*EXERCISE GOAL*
Leave out the pictures, and copy exactly the lines from the line with "Viewport: 1036px width, 741px" through the last line of the data below.
(RECORDED INFORMATION Opens)
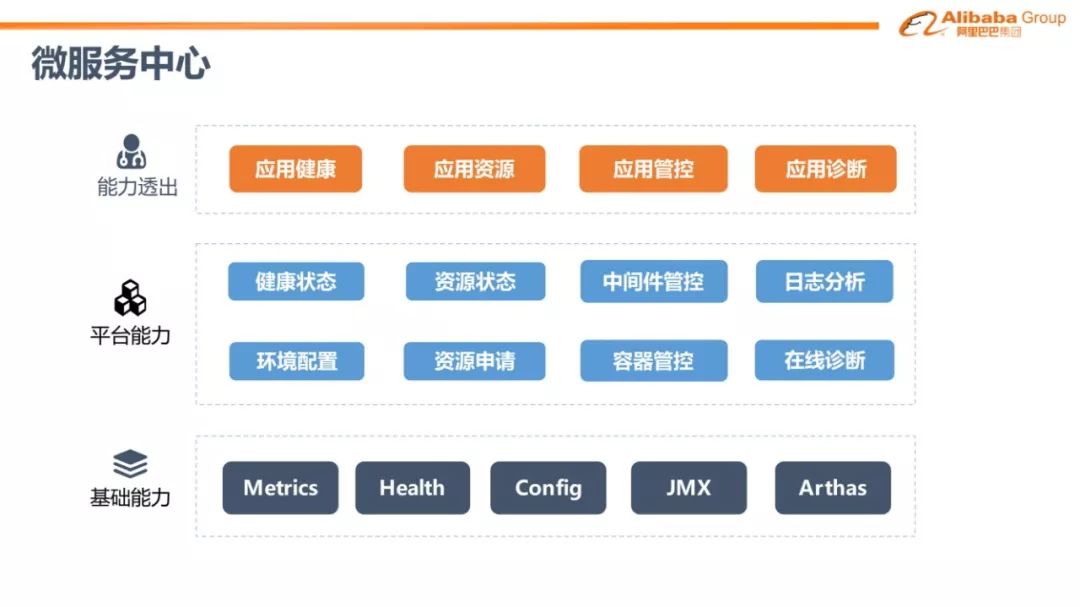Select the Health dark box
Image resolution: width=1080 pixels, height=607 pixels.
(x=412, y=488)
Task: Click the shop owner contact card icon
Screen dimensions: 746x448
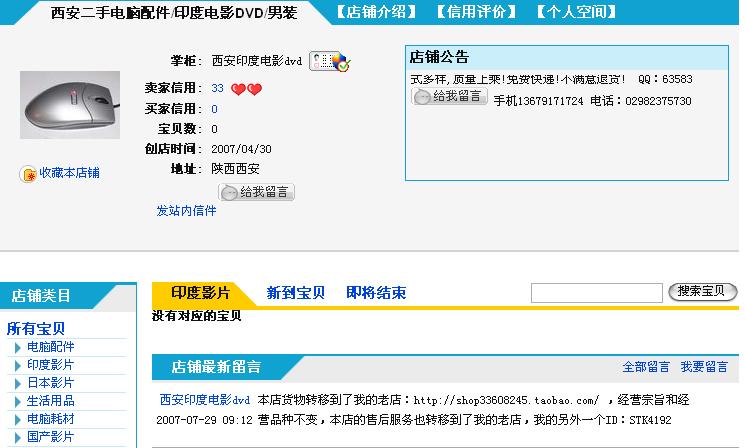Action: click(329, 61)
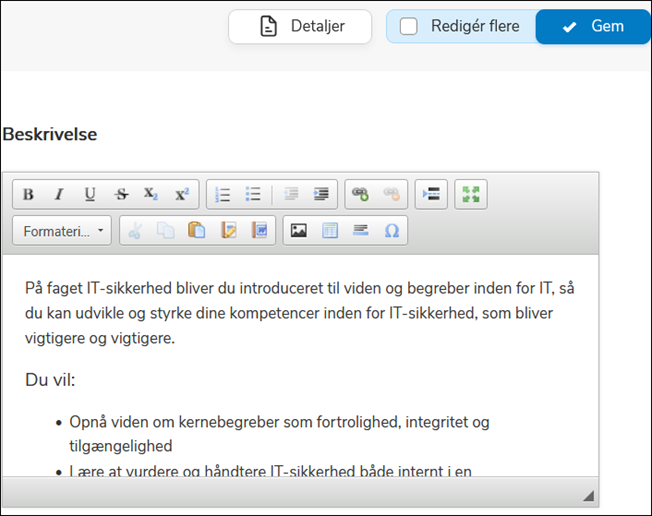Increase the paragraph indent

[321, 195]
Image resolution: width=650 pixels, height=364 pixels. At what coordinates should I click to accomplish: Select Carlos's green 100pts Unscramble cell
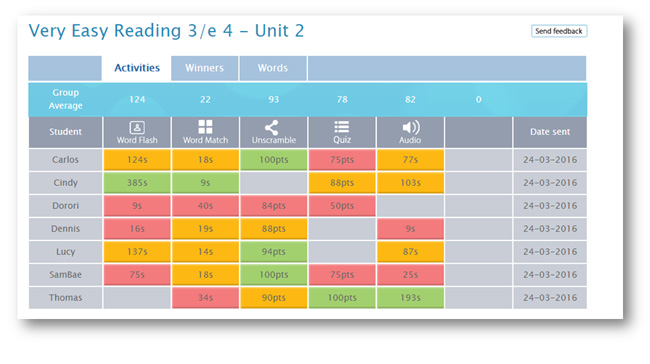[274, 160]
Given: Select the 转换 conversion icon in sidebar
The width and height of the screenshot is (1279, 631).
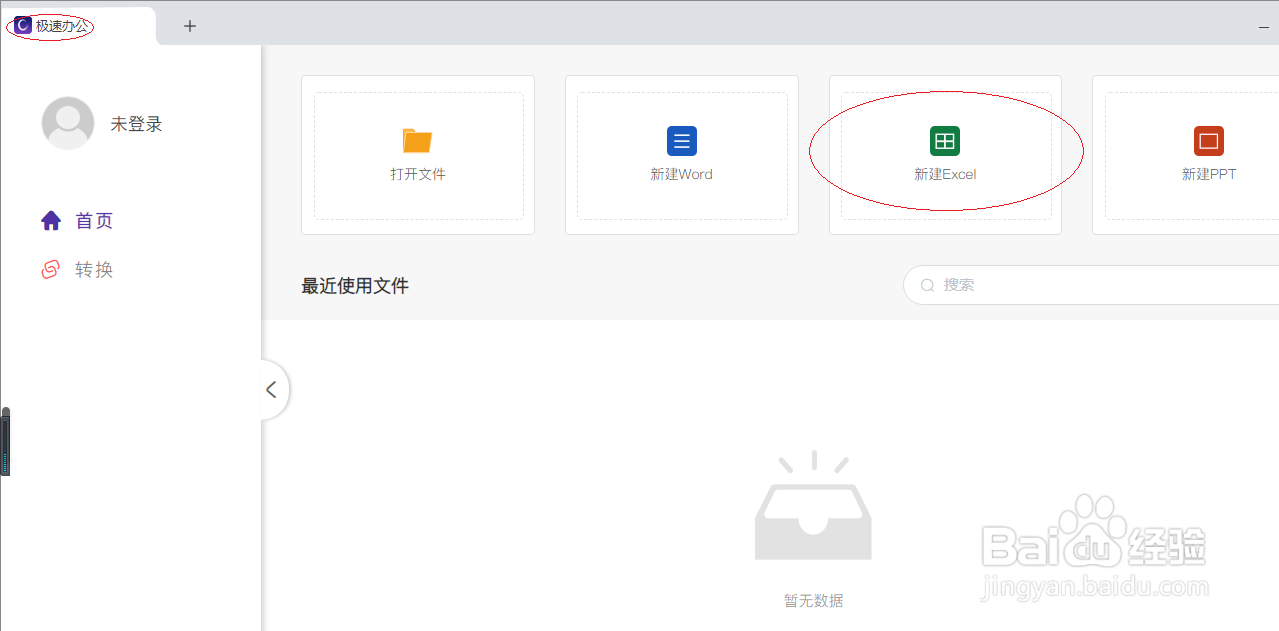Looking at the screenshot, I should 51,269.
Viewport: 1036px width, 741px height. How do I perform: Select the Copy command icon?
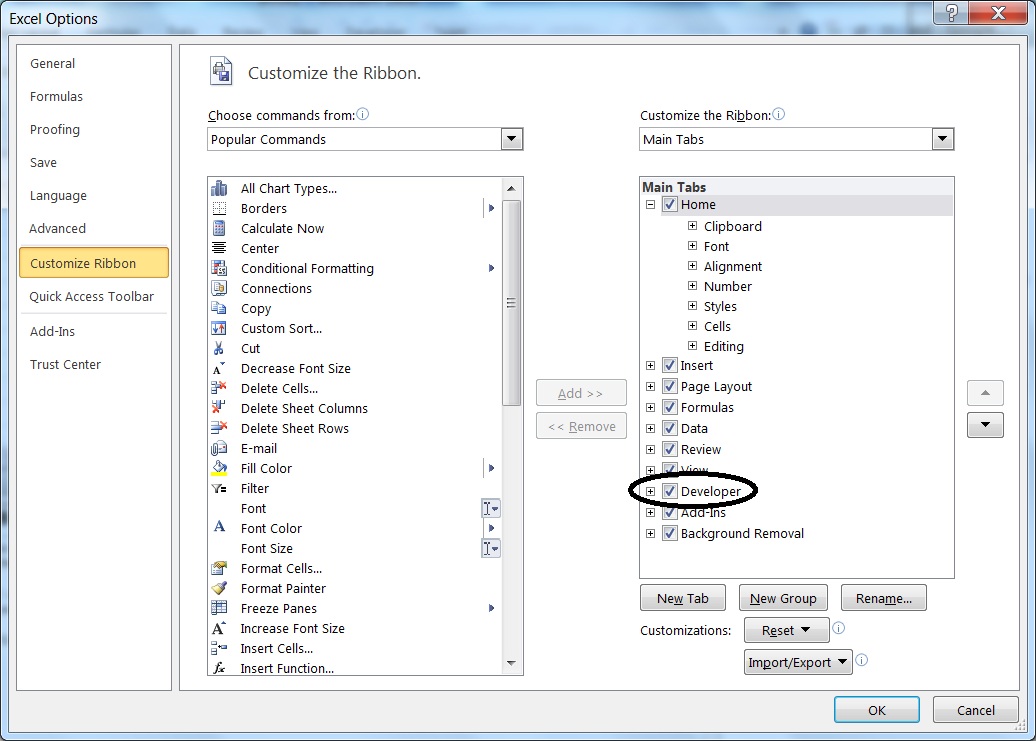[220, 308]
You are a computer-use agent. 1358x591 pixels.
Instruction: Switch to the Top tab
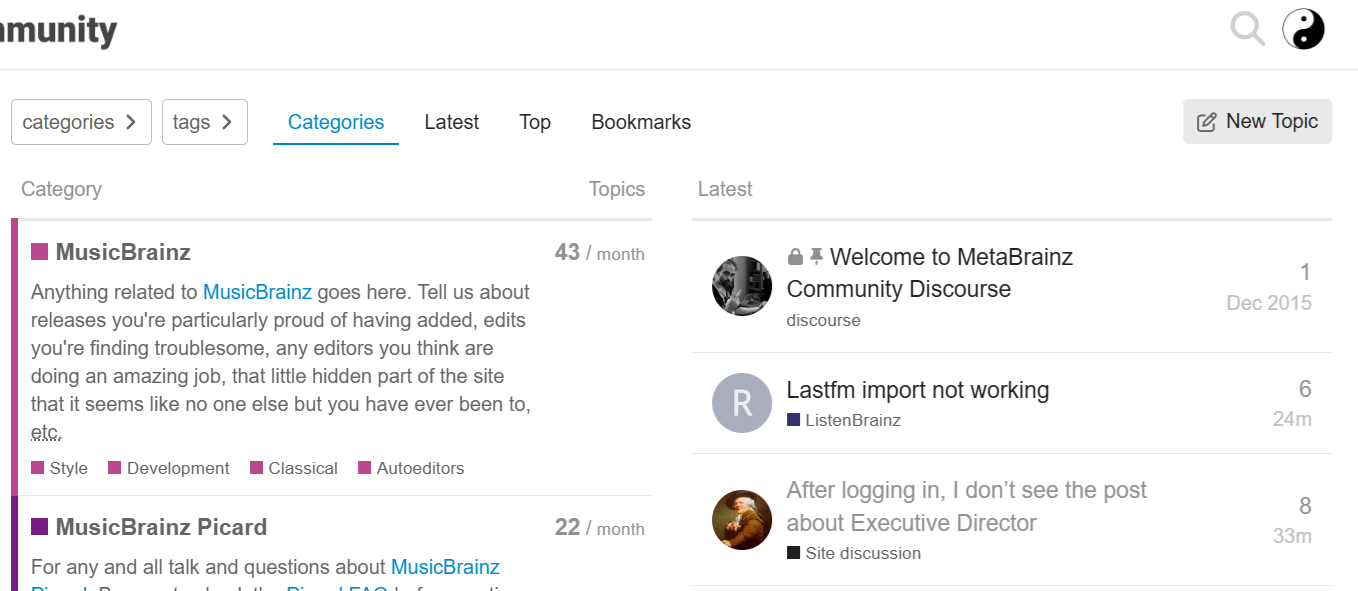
(RECORDED INFORMATION Closes)
*EXERCISE ANSWER*
Viewport: 1036px width, 741px height. How do I perform: Select the Copy command icon?
[220, 308]
You are a computer-use agent. 1358x591 pixels.
Instruction: Switch to the Top tab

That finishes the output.